▶ **EXERCISE**: Repeat the data that follows, word for word, without the images.

Segment Start: SOURCE MATERIAL

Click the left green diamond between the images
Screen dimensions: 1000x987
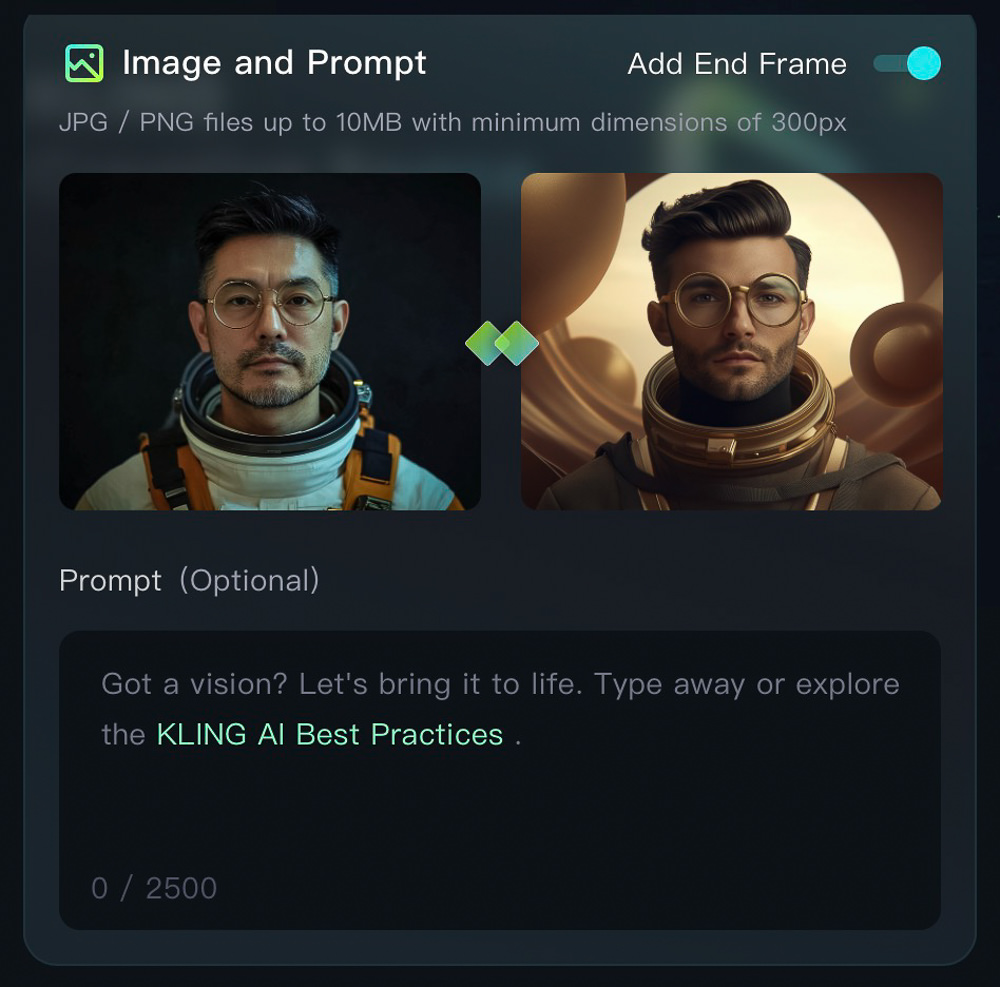[x=487, y=343]
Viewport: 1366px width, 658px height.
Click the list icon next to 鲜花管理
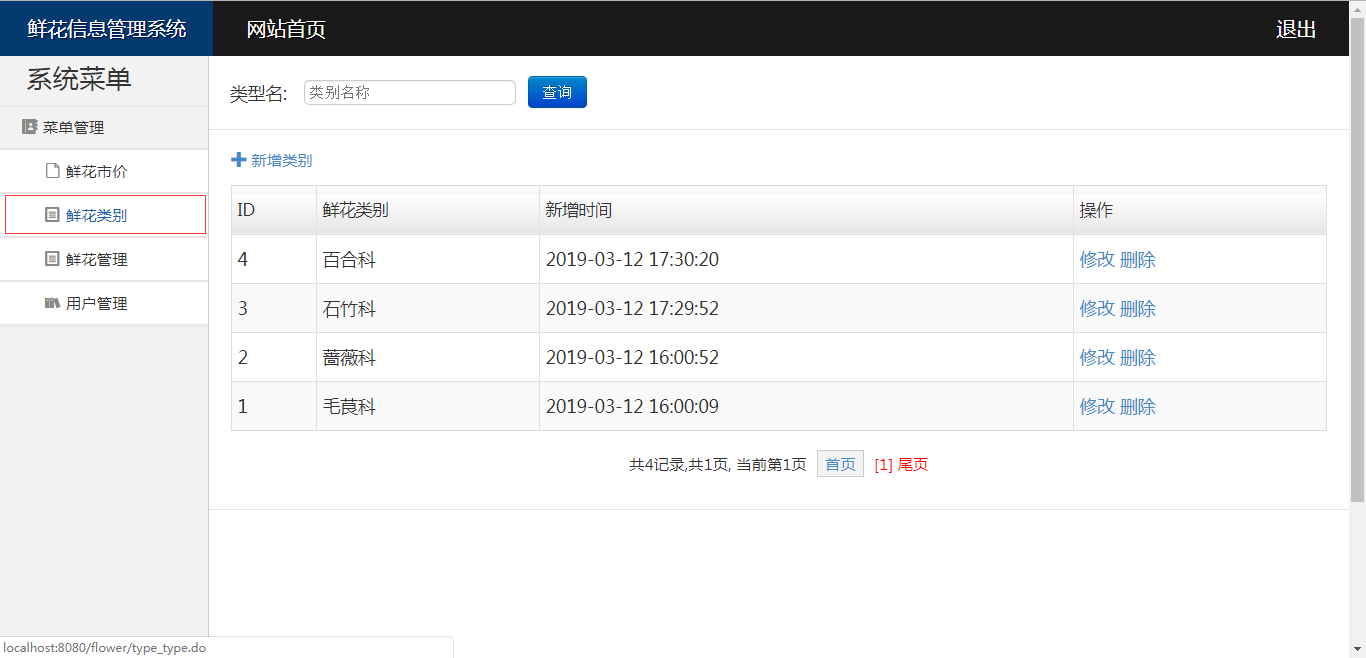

Segment End: SOURCE MATERIAL

▶ **RESPONSE**:
Click the left green diamond between the images
Screen dimensions: 1000x987
[x=487, y=343]
Viewport: 1366px width, 658px height.
Click the list icon next to 鲜花管理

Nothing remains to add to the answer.